_ТЕКСТ_
-*-

В соцсетях одна из моих любимых актрис Виктория Шанина выставила пост в день кончины народного артиста России, художественного руководителя Саратовского ТЮЗа Юрия Ошерова «Театр поглотил его целиком». Пронзительнее и точнее не скажешь.
Когда люди узнавали о несчастье, случившемся с ним 17 июня, то ахали: «Как же это могло произойти?! В родном театре?!»
Эта смерть — спустя десять дней после несчастного случая — как бы жестоко это ни прозвучало — оказалось вполне в его духе.
Маленького росточка, поджарый, он был человеком-ураганом. Его было не остановить, когда он что-то задумывал. Его крутило и подбрасывало. Он вприпрыжку, вполне по-мальчишески, мчал навстречу к своей мечте.
Ему потребовалось в тот роковой день что-то измерить, проверить, уточнить. И он отправился в такие лабиринты и дебри, куда без монтировщиков и рабочих сцены ходить было категорически нельзя.
Жена, человек его жизни, знала, как никто другой, об этой неистовости его натуры, об этой «скипидарности» нрава. Жена оберегала, как могла.
Несколько лет назад он упал с дерева на собственной даче, куда как мальчишка полез за какой-то ведомой только ему надобностью.
Может, это был знак. Господь предупреждал: осторожнее!

-*-

_ЗАПИСИ_
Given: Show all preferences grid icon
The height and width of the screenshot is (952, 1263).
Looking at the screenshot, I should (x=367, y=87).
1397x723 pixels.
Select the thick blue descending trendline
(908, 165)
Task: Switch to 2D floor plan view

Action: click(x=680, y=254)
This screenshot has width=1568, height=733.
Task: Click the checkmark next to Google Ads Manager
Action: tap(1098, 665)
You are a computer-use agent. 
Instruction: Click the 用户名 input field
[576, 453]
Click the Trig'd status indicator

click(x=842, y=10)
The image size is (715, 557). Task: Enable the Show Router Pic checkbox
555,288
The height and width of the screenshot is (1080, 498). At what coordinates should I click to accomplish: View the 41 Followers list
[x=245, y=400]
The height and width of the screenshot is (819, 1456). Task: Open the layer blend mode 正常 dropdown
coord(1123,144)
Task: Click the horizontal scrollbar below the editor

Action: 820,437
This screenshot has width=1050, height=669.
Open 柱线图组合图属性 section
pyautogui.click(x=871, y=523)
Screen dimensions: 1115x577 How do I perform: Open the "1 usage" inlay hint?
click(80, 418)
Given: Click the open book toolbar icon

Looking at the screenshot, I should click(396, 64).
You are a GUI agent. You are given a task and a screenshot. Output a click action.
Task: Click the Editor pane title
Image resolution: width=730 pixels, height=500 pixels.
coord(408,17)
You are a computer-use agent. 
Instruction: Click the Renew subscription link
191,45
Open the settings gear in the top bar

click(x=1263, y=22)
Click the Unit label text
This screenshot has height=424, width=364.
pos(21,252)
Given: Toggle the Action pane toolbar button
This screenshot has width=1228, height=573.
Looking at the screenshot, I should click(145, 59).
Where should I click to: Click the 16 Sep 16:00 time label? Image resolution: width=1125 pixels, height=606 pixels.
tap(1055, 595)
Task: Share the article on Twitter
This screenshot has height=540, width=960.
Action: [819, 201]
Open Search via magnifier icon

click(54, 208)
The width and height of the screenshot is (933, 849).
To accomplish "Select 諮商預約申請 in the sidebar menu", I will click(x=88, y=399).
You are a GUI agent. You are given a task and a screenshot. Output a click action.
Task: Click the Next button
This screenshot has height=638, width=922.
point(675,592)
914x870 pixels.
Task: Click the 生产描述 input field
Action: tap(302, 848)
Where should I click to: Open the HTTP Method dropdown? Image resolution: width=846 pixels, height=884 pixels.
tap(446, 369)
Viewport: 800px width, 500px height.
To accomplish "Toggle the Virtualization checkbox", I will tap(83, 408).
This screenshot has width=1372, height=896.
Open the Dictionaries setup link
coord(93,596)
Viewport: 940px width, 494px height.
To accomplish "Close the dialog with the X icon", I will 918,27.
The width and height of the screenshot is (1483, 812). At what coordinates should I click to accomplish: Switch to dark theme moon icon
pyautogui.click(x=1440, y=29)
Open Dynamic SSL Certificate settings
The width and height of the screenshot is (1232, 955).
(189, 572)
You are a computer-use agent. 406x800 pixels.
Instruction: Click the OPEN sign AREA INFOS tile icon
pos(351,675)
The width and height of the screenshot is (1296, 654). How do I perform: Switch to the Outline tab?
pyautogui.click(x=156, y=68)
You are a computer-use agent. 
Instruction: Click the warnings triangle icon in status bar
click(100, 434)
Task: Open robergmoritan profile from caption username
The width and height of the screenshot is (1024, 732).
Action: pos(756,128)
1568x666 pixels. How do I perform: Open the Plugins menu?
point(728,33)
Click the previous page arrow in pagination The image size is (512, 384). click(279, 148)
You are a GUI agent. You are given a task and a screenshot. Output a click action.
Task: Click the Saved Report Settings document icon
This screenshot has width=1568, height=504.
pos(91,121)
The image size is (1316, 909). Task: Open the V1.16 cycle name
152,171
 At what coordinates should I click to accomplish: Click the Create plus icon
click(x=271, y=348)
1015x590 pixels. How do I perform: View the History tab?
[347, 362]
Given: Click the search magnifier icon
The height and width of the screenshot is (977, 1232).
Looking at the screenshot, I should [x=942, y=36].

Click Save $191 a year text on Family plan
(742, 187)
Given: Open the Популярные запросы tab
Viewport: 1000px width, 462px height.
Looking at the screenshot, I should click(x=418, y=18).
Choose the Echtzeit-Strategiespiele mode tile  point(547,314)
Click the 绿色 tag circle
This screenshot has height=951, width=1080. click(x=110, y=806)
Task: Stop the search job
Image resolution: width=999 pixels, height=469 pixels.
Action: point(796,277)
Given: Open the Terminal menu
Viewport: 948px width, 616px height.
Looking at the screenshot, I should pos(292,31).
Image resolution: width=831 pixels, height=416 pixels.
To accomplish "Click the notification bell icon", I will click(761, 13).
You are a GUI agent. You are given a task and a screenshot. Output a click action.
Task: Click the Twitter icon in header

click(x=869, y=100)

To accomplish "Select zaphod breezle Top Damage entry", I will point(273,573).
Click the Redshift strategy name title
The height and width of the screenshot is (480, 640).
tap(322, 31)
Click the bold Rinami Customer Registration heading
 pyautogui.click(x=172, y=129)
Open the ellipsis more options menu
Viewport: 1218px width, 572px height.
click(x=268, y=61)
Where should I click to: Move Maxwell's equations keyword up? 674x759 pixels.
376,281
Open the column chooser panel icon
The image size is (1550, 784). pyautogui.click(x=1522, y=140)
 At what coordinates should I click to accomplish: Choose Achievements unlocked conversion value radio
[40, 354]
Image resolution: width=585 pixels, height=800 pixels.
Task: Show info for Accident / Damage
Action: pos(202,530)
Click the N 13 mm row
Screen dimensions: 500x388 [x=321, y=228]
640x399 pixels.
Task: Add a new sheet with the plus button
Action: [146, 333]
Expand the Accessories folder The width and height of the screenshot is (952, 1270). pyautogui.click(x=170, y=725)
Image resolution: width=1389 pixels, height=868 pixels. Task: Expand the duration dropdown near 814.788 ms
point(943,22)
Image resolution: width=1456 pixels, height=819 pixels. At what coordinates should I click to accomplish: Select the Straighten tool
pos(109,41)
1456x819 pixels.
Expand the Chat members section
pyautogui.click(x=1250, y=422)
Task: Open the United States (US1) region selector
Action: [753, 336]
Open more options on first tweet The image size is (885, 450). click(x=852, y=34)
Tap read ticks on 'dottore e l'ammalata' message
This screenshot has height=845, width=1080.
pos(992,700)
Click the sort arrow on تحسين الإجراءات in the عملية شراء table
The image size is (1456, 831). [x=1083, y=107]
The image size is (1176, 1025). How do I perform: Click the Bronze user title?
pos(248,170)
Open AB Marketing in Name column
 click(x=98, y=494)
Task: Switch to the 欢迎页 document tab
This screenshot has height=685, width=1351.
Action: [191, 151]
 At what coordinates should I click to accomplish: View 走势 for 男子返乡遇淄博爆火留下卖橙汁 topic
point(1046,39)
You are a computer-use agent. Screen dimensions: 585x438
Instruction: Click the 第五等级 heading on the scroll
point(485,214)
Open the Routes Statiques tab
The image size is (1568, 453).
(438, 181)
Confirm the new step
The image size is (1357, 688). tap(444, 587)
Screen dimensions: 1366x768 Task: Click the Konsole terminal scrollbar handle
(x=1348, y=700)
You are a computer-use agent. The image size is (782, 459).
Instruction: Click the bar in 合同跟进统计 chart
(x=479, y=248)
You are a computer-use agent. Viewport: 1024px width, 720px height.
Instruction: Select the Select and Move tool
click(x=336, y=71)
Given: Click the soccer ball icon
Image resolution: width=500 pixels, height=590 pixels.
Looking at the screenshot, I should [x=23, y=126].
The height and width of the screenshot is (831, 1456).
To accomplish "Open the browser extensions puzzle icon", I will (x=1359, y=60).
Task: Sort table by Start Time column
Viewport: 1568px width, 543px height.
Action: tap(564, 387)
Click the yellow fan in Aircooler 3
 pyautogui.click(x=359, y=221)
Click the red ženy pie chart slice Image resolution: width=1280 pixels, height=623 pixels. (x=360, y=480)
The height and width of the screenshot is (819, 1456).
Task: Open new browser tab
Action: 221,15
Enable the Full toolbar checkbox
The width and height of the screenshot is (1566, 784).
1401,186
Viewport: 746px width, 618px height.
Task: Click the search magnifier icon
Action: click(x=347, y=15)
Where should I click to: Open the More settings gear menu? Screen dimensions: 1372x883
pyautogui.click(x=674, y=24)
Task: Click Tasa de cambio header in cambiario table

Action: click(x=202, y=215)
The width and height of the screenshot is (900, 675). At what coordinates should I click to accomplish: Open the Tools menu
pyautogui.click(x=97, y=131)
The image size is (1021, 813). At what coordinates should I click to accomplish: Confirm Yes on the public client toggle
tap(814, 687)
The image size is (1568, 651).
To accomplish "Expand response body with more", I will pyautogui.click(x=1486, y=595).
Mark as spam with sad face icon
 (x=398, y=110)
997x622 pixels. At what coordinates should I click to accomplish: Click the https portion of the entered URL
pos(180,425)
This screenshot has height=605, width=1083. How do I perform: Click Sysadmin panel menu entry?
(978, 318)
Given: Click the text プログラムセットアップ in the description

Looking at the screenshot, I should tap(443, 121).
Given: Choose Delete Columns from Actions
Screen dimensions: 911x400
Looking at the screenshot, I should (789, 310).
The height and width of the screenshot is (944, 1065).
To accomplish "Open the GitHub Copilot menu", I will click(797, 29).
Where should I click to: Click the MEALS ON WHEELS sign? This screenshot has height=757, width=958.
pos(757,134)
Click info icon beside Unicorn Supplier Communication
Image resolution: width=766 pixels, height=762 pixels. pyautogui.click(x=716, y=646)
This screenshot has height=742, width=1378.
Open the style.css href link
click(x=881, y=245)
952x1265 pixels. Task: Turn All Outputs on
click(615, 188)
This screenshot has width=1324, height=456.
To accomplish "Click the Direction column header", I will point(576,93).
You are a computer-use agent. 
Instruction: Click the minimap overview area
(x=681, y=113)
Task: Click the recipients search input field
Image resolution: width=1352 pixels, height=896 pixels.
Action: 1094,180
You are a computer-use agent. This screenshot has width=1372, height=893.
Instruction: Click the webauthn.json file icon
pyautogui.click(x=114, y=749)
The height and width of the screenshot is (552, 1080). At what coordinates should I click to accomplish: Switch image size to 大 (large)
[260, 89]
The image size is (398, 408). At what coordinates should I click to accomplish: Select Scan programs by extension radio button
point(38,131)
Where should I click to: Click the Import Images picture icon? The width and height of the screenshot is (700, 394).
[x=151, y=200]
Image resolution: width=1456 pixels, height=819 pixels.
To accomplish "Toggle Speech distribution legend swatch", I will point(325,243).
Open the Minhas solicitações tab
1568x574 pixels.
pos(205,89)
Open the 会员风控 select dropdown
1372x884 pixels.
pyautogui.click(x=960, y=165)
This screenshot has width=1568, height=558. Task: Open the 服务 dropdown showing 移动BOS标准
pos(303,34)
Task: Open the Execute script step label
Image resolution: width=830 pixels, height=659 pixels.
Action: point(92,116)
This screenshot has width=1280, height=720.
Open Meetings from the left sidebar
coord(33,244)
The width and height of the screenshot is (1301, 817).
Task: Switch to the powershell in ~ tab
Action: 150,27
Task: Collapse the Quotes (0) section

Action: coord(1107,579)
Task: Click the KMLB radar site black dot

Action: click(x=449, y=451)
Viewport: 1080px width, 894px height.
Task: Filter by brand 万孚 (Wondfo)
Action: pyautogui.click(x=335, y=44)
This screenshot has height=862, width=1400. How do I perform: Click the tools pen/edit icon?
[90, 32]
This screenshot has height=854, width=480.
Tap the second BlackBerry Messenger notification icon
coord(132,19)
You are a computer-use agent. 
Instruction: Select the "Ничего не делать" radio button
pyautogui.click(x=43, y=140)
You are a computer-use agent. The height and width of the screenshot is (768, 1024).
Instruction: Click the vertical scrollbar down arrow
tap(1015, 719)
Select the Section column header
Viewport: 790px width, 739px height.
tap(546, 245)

-*-

_ЗАДАНИЕ 1_
Ответьте на вопросы по тексту о Юрии Ошерове.
(a) Каким театром руководил Юрий Ошеров?
(b) Какого числа с ним случилось несчастье?
(c) Откуда он упал несколько лет назад?
_ЗАДАНИЕ 2_
Перепишите дословно фрагмент записей. Начните со строки, в которой есть «Choose the Echtzeit-Strategiespiele», и закончите строкой, в которой есть «pos(109,41)», включив обе.

_ОТВЕТ 1_
(a) Саратовским ТЮЗом.
(b) 17 июня.
(c) С дерева на собственной даче.

_ОТВЕТ 2_
Choose the Echtzeit-Strategiespiele mode tile  point(547,314)
Click the 绿色 tag circle
This screenshot has height=951, width=1080. click(x=110, y=806)
Task: Stop the search job
Image resolution: width=999 pixels, height=469 pixels.
Action: point(796,277)
Given: Open the Terminal menu
Viewport: 948px width, 616px height.
Looking at the screenshot, I should pos(292,31).
Image resolution: width=831 pixels, height=416 pixels.
To accomplish "Click the notification bell icon", I will click(761, 13).
You are a GUI agent. You are given a task and a screenshot. Output a click action.
Task: Click the Twitter icon in header

click(x=869, y=100)

To accomplish "Select zaphod breezle Top Damage entry", I will point(273,573).
Click the Redshift strategy name title
The height and width of the screenshot is (480, 640).
tap(322, 31)
Click the bold Rinami Customer Registration heading
 pyautogui.click(x=172, y=129)
Open the ellipsis more options menu
Viewport: 1218px width, 572px height.
click(x=268, y=61)
Where should I click to: Move Maxwell's equations keyword up? 674x759 pixels.
376,281
Open the column chooser panel icon
The image size is (1550, 784). pyautogui.click(x=1522, y=140)
 At what coordinates should I click to accomplish: Choose Achievements unlocked conversion value radio
[40, 354]
Image resolution: width=585 pixels, height=800 pixels.
Task: Show info for Accident / Damage
Action: pos(202,530)
Click the N 13 mm row
Screen dimensions: 500x388 [x=321, y=228]
640x399 pixels.
Task: Add a new sheet with the plus button
Action: [146, 333]
Expand the Accessories folder The width and height of the screenshot is (952, 1270). pyautogui.click(x=170, y=725)
Image resolution: width=1389 pixels, height=868 pixels. Task: Expand the duration dropdown near 814.788 ms
point(943,22)
Image resolution: width=1456 pixels, height=819 pixels. At what coordinates should I click to accomplish: Select the Straighten tool
pos(109,41)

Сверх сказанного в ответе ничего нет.